Kimse çalınanları tartışmadı, kimse çalınmadı de diyemedi. İyiP ’den birileri, tıpkı RTE gibi(!), çalınanlar geri alınamaz dedi. Ailesini teslim edebileceği adamın, aniden, ne kadar güvenilmez olduğunu gören Akşener, ağzından köpükler saçarak masa devirdi. 3-6 Mart ne hikmetse tabu haline getirildi.
Hesap çok temizdi aslında: Kılıçdaroğlu istifa eder, ihale üstüne yıkılır, CHP Baykal dönemi gibi AKP-MHP çizgisine döner ve perde!
İstifa etmedi. Etmeyince ilk şoku atlatan bakışlar “o olmasın” ‘cı tayfaya çevrildi. Hani; içinde harika adaylar olan, başa bir geçse CHP’nin oylarını tavana vurduracak, kitapları yalamış yutmuş, devasa okul mezunlarından çıkacak harika programlara sahip adaylara.

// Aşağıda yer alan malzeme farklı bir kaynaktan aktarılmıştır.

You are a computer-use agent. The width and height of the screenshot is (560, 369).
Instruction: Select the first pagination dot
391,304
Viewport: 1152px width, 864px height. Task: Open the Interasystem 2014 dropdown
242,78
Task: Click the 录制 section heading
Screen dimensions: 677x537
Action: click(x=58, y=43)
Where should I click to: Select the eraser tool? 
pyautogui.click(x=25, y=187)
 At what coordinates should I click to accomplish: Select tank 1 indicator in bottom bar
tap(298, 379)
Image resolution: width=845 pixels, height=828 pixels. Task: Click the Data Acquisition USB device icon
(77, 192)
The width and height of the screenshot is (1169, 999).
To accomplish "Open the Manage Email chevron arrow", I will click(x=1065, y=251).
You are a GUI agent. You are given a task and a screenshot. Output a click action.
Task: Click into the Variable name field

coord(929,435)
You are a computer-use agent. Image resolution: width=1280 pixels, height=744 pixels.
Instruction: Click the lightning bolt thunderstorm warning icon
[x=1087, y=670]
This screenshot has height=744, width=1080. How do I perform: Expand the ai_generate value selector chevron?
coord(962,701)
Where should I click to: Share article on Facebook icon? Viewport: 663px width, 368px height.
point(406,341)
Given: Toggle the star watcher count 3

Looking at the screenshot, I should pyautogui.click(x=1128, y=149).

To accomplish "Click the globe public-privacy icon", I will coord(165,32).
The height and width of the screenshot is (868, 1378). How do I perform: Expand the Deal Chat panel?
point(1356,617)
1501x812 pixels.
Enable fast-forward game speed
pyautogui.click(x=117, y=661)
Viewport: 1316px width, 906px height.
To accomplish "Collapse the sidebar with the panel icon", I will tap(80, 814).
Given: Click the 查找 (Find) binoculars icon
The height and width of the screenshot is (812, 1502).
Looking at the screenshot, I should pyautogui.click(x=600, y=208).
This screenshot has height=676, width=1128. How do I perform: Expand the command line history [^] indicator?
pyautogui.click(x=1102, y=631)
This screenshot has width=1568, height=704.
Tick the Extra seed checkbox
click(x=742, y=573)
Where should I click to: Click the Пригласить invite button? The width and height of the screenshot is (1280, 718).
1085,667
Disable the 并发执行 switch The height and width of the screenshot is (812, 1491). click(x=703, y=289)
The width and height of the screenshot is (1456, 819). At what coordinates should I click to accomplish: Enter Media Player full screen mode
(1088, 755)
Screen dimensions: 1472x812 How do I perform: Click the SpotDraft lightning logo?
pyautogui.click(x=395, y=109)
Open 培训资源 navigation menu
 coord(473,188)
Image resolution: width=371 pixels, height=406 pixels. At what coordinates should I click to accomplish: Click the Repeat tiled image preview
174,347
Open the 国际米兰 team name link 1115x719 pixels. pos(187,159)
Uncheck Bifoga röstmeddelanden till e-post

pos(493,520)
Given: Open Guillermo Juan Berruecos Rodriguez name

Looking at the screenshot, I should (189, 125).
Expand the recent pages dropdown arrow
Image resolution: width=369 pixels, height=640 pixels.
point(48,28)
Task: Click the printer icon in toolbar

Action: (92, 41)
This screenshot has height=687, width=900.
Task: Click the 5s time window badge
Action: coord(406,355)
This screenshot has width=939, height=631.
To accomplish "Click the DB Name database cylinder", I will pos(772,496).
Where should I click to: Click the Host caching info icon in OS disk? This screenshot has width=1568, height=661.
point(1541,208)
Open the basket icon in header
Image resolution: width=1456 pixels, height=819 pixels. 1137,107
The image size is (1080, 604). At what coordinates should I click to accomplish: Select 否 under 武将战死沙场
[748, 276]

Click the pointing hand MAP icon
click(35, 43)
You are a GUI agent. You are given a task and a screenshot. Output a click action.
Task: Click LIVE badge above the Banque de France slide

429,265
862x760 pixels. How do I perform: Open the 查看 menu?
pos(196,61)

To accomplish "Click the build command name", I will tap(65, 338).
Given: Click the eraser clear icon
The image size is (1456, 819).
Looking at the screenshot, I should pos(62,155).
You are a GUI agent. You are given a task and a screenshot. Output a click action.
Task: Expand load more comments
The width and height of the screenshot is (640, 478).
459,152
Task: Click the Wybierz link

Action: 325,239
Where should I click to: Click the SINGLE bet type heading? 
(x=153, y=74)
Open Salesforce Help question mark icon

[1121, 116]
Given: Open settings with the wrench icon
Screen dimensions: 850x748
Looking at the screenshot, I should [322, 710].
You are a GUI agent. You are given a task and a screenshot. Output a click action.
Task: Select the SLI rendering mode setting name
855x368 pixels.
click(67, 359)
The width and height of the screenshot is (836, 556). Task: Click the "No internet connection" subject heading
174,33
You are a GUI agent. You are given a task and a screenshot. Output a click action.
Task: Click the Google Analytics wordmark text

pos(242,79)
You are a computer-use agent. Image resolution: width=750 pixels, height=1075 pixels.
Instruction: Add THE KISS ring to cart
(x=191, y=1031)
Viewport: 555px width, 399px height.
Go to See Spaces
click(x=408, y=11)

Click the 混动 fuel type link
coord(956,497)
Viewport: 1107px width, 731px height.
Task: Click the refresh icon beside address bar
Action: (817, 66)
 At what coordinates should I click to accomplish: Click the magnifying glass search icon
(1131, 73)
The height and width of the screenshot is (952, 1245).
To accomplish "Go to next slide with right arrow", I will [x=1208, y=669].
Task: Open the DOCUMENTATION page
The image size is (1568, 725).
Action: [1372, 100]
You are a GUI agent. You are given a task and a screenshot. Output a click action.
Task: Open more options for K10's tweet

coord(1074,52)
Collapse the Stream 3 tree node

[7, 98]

Çıkmadı, çıkmıyor, çıkmayacak. CHP hem halkın hem devletin partisi olamaz. Kuruluş günlerine döneceğim diyen, ben daha iyisini yaparım diyen adayların kararını açıklaması gerekiyor: CHP; 1980-2010 arasında olduğu gibi AKP-MHP devletinin yanında mı duracak? Yoksa, bulunduğu yolda, inatla Halkın partisi mi olacak?
Değişim mi istiyorsunuz? Evet!
Tamam! Ne değişsin istiyorsunuz? Nasıl değişsin istiyorsunuz? Nasıl değiştireceksiniz?
Yine ucuz mizahla bitirelim: Hem mor olsun ama sarıya da çalsın, biraz pembeyi andırsın ama şeker tonu hissini de vermesin, böyle siyah çizgiler olsun ama yokmuş gibi görünsün, sağdan bakınca böyle beyaz bulutlar, soldan bakınca kırmızı güller görünsün. Öyle bir gömlek giysin CHP!